Contributors can create pages and submit edits for existing site content; however, the changes they suggest will not go live on the site until they are validated by a site Author or Admin using the Patrol feature.
Authors can view, create, edit, and delete any content on a site. They can view any content at any time, regardless of the page privacy settings. Authors can also access the Patrol feature and validate new pages and changes suggested by Contributors.
Admins have the highest level of privileges on a site. They can access all areas of a site, including the management console. They can access billing information and can change site configuration settings. Admins can manage users and teams. They can also create, edit, delete, and view any content (regardless of page privacy settings) and access the Patrol feature to validate content submitted by Contributor users.

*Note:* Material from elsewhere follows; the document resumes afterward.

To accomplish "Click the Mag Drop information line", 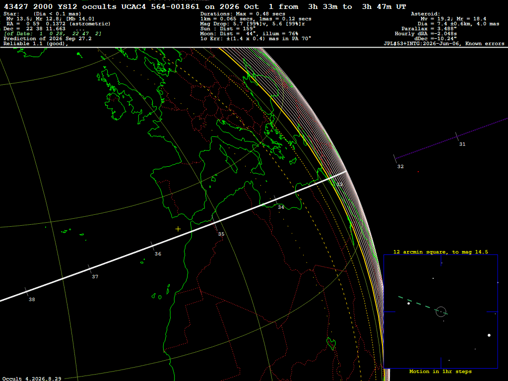I will [253, 24].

The Patrol feature allows site Authors and Admins to review and validate edits submitted by Contributors on the site. Allowing multiple people to make edits and additions to a page allows for a more comprehensive resource of information and knowledge, as well as helping build a strong community. However, it also requires more moderation. With the patrolling system, different reputation levels allow for different privileges to help keep information appropriate and accurate. When users with lower reputation make edits, more highly-reputed users and admins patrol them to make sure they are correct.
Every wiki and guide has a patrol threshold. This can be set to determine how much reputation is required to edit the page without patrol. If someone with a low reputation other than the page creator or a member of the creator's team edits the page, then the edit is not immediately published. An admin or user with enough reputation must approve the edits before they go live.
- To set the patrol threshold:
- Slide the slider to the desired amount, or type the amount into the text box to the right.
- Click "Save" next to the text box to save these changes.
- Click "save" at the bottom of the editing page to commit the changes to the page.
- The number you set for the patrol threshold is the amount of reputation required to freely edit the page.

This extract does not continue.